• [WHAT IS NEEDED] Please count the lines in the records below that contain the word "screenshot", and reply with the number only.

• [EXERCISE DATA]
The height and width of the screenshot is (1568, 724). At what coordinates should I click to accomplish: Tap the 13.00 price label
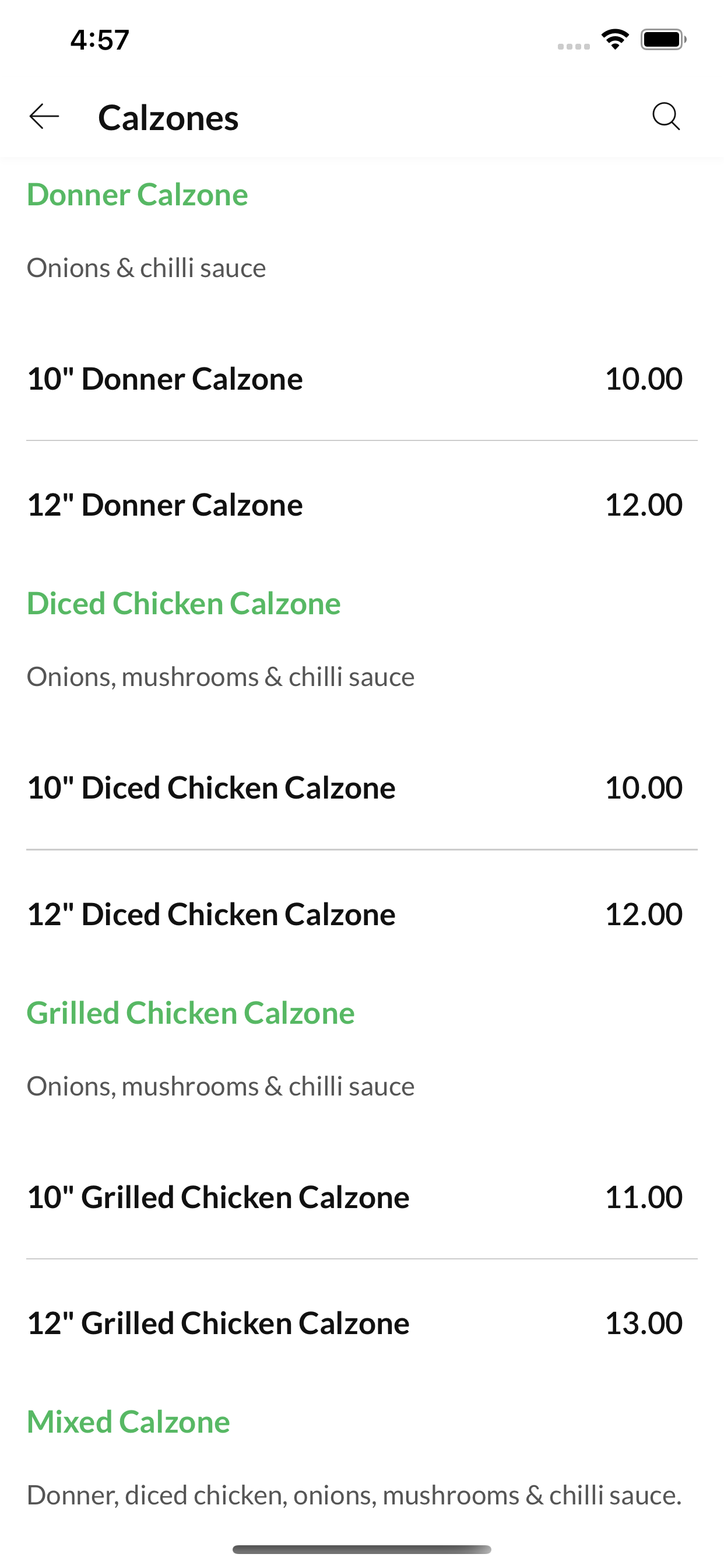point(644,1322)
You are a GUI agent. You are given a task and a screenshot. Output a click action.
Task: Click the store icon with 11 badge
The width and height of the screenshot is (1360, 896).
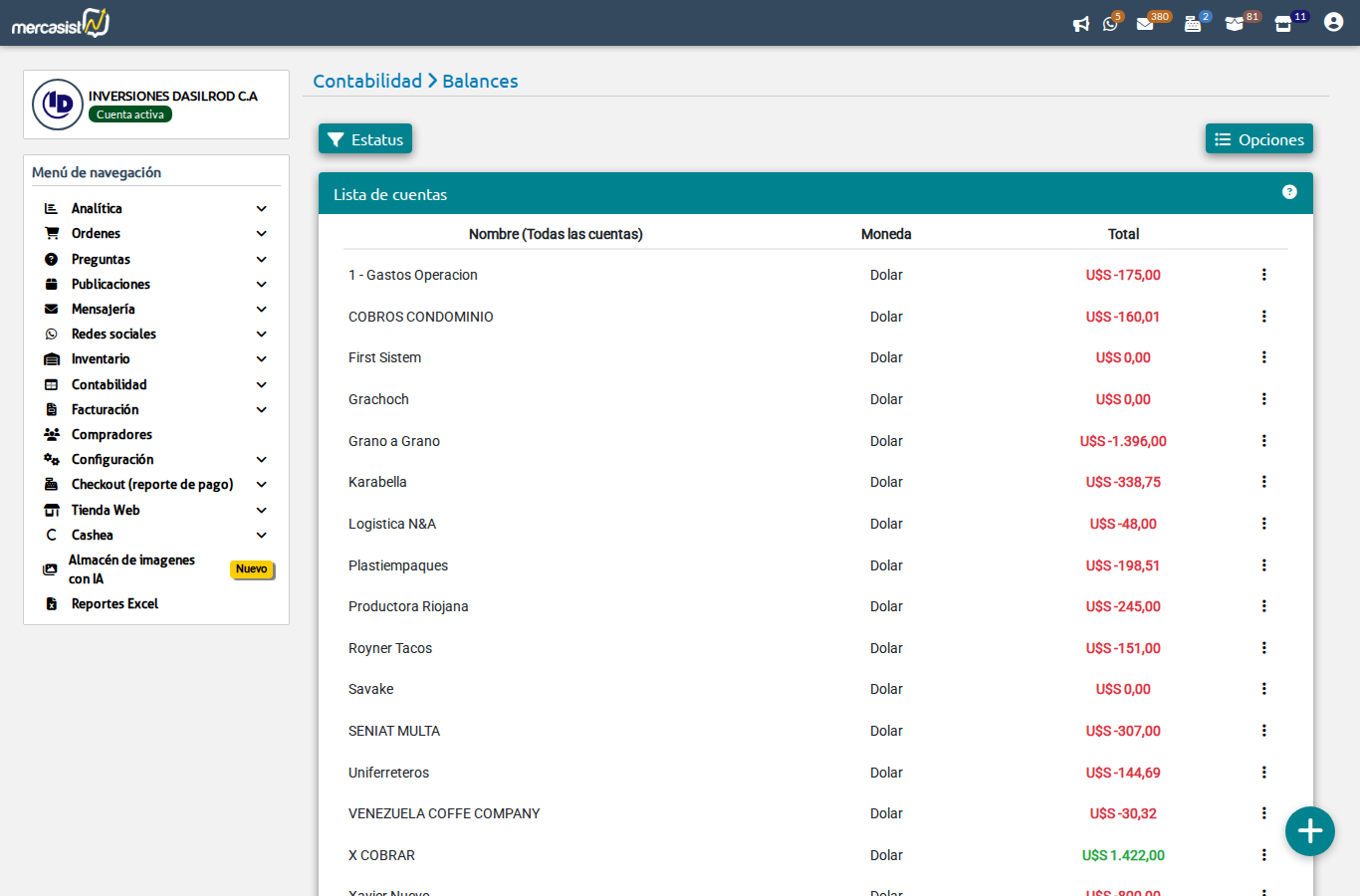click(x=1283, y=24)
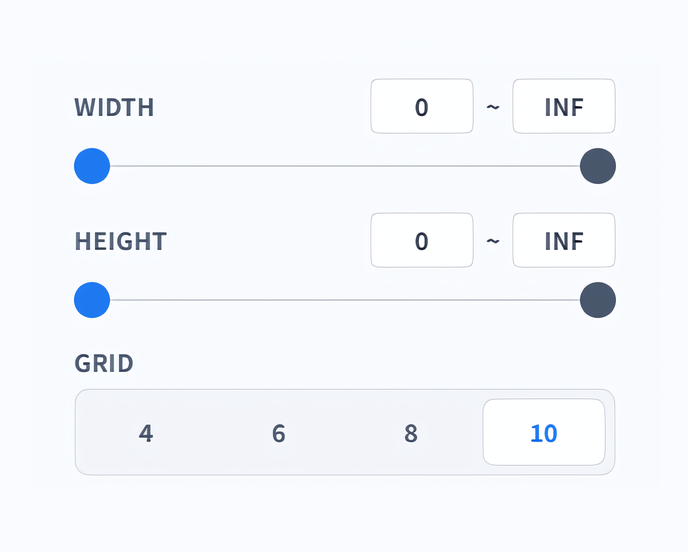Click the WIDTH minimum value field
The image size is (688, 552).
click(421, 106)
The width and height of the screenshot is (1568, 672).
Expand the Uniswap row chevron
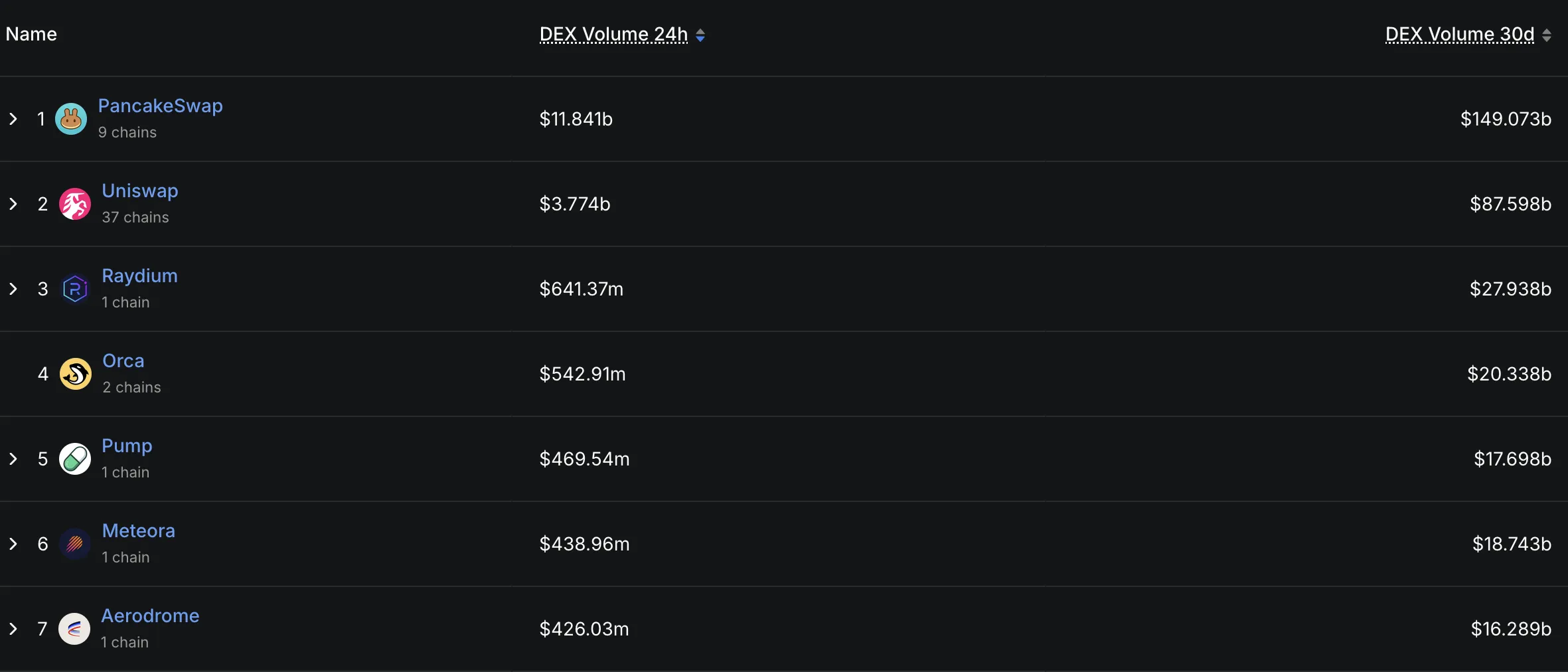pos(13,204)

• [ANSWER TO THE TASK] 4